Last month, Electrek reported that Tesla was preparing to launch the Powerwall 3 as we discovered the new product had been certified by a handful of electric utilities in the US.
At the time, we didn’t know much about the new home battery pack other than information from previous internal comments from the Tesla Energy team about working on “easier installation, better aesthetic, and higher performance.”
Now we get new information on the Tesla Powerwall 3.
The new residential energy storage device is starting to appear in Tesla’s documentation for new solar and Powerwall projects.
An Electrek leader in the process of designing a Tesla solar project sent us the documentation and the “PV Hazard Control System” section, which mentions the Powerwall 3:
While it’s not full of information, we can discern one new feature of the Powerwall 3: its power output.
The Tesla Powerwall+ maxed out at 9.6 kW, but now Tesla is listing a power output of 11.5 kW, which is undoubtedly for the new Powerwall 3. That’s a nearly 20% increase in power output.
However, the document also appears to mention the “Maximum Continuous Power On-Grid” of the Powerwall+, which is 7.6 kW, rather than its “Maximum Continuous Power Off-Grid”, which is its total output.
If that’s the case, it would be closer to a 50% increase in total power output. Either way, it looks like an impressive update.
It looks like Powerwall 3 might be a significant update, which might explain the full name upgrade rather than “Powerwall+.”
The power output of the Powerwall is important because it determines how much power it can send back into the house or the grid. When the rates to send electricity back to the grid are higher, it is profitable to be able to send more power.
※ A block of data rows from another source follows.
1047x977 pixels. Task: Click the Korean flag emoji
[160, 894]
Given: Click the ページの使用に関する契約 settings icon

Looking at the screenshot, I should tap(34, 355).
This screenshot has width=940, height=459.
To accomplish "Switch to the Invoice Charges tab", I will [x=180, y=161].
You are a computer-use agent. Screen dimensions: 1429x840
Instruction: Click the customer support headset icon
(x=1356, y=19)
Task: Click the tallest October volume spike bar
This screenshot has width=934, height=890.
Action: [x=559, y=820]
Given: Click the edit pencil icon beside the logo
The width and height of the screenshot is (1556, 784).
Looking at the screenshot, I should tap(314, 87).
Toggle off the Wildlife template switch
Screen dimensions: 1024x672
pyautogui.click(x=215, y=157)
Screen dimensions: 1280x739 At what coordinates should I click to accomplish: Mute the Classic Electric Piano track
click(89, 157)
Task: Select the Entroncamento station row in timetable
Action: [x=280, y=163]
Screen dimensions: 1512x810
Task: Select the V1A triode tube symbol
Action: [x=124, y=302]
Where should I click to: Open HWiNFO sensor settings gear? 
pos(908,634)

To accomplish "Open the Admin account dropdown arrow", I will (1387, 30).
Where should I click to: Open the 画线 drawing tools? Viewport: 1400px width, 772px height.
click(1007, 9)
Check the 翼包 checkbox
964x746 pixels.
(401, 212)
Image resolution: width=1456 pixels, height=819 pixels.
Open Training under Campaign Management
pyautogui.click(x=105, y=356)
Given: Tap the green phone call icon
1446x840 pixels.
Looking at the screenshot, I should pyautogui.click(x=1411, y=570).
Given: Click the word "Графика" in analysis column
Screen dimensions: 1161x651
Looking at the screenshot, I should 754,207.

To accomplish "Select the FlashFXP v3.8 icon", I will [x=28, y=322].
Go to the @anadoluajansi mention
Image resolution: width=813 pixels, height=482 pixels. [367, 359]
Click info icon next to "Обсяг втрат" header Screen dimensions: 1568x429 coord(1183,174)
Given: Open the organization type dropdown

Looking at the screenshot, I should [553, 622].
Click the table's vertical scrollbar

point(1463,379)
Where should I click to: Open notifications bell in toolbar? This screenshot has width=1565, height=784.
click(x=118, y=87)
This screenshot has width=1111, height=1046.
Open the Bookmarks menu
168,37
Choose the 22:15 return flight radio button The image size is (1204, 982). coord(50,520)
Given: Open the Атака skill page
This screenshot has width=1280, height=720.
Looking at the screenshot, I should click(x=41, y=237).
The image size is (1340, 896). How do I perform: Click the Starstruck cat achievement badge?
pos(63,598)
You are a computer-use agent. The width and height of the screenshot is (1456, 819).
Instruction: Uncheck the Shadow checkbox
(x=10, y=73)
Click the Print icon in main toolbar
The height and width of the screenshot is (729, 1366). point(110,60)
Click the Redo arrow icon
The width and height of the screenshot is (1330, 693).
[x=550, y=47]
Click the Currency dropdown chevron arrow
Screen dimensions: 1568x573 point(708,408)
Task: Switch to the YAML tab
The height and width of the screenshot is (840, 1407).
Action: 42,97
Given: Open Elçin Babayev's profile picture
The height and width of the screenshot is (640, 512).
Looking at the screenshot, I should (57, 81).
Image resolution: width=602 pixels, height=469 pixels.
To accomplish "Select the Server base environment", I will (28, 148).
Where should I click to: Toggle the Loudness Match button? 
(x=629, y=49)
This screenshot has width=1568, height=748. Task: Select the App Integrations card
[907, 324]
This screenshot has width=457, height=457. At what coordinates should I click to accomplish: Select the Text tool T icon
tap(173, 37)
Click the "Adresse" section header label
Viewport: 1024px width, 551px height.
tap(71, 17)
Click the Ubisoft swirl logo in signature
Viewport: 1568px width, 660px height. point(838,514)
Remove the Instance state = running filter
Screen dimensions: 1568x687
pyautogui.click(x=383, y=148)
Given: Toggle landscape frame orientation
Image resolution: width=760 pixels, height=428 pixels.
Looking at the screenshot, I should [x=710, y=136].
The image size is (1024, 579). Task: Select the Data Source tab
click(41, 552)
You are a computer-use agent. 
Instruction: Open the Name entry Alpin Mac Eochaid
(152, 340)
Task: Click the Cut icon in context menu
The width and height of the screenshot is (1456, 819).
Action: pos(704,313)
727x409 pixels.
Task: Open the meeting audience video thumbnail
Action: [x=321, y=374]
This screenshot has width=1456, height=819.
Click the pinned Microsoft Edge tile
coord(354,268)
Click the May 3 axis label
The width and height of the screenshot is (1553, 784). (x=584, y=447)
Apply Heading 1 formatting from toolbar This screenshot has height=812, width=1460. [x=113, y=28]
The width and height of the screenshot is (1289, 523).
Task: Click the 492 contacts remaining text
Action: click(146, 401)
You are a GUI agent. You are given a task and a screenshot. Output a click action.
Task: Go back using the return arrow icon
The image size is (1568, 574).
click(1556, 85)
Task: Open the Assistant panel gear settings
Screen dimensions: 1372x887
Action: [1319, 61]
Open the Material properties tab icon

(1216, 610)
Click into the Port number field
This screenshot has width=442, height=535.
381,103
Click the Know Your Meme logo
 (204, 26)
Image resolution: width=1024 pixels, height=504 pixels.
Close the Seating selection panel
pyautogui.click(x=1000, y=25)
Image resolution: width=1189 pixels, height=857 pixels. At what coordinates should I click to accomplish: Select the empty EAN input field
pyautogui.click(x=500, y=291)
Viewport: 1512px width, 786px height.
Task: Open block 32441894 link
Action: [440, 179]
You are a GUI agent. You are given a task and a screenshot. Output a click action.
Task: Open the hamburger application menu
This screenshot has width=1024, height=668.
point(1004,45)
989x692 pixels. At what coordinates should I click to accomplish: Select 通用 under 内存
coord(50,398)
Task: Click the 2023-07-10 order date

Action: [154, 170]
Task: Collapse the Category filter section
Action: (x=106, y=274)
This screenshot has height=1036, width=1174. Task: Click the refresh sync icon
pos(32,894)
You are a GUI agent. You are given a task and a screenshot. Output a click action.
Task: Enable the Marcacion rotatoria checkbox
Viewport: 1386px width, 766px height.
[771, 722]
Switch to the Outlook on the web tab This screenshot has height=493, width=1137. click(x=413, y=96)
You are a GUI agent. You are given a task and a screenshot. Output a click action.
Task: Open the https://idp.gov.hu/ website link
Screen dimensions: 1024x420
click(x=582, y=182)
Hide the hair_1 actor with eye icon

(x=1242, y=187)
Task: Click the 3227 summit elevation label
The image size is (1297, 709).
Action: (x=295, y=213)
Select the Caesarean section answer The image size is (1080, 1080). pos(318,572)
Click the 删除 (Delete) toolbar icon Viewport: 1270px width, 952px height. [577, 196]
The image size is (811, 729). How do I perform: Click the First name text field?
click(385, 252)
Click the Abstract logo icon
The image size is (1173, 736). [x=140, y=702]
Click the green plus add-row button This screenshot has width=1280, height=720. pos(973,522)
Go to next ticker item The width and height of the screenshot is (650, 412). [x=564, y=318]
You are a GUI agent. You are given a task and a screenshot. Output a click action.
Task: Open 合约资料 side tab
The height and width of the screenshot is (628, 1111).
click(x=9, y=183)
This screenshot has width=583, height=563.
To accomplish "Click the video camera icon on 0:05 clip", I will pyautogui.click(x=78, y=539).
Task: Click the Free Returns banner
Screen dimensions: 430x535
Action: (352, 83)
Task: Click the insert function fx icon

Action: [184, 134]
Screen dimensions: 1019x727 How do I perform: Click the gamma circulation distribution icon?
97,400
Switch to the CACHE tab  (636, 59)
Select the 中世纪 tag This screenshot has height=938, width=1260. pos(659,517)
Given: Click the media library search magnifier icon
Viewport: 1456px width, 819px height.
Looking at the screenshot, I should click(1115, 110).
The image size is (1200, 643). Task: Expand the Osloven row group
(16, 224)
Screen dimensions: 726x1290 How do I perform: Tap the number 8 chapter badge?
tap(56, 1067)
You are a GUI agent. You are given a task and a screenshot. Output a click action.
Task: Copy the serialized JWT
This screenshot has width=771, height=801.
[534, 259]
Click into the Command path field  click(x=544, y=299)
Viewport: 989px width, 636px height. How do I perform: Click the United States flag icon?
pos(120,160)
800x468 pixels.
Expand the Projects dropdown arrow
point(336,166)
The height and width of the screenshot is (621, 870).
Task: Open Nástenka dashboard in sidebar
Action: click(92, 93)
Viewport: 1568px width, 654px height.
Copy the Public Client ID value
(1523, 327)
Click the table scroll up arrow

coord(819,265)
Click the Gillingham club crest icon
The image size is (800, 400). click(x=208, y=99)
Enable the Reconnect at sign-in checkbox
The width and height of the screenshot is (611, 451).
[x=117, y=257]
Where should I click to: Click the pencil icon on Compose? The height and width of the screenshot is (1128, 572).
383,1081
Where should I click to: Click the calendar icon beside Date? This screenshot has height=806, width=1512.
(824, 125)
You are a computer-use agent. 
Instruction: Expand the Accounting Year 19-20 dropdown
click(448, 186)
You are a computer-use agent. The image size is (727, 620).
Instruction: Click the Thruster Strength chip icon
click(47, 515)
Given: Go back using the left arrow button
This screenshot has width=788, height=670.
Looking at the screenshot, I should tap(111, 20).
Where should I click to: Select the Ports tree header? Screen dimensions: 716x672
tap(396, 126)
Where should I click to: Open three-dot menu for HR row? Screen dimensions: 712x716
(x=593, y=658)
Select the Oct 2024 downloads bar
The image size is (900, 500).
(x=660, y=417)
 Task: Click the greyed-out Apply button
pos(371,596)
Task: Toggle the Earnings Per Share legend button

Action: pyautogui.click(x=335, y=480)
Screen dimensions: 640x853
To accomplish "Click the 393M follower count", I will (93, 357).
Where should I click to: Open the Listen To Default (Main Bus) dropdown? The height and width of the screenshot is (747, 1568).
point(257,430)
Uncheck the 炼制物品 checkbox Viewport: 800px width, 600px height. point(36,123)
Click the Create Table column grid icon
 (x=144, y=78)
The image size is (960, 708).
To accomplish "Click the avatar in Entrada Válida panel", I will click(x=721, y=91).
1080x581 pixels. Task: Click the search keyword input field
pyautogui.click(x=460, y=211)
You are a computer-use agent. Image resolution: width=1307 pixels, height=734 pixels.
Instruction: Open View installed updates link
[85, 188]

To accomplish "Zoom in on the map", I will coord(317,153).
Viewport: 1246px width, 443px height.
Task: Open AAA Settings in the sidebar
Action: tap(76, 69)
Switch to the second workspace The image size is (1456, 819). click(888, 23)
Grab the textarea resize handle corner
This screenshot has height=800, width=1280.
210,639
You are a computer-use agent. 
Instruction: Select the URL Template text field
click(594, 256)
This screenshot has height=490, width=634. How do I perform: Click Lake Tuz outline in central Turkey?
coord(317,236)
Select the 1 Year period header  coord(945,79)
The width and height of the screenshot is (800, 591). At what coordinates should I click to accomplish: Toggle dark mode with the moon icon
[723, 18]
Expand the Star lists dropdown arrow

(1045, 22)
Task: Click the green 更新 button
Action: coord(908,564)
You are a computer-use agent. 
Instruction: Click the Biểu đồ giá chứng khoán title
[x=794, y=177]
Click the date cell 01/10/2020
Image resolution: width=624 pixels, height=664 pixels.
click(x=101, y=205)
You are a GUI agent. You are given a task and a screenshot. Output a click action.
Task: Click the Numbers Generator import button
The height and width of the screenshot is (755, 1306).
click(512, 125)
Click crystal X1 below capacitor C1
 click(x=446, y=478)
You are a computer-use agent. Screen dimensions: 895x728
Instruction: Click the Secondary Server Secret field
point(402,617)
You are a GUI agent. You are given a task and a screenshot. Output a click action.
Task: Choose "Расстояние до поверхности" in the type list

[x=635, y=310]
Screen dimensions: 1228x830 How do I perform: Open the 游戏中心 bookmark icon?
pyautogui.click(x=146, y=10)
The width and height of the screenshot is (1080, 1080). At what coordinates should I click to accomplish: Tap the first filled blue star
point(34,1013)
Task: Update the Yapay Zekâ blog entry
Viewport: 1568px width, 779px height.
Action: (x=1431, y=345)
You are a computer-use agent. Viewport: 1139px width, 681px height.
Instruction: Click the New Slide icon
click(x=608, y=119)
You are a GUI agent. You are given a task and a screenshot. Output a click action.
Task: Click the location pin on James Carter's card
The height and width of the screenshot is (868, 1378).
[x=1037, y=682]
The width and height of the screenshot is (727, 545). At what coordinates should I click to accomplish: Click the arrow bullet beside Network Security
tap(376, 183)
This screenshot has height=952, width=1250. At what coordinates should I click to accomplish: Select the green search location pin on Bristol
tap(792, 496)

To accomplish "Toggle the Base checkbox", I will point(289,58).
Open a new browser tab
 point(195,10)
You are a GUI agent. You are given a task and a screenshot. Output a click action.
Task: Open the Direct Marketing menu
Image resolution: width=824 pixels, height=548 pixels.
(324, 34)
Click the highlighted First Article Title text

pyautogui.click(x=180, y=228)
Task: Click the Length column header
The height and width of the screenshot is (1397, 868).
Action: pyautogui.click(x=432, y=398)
If the energy capacity gets a similar upgrade to the power capacity, it would mean that the Powerwall 3 could have between 16 and 20 kWh of energy capacity, but that’s just a guess based on the power increase.
That said, it would make sense since most of Tesla’s Powerwall installations have more than one unit, and something in between could cover a large part of the market without having to install multiple units, which complicates installation.
We expect Tesla to officially launch Powerwall in 3 this summer.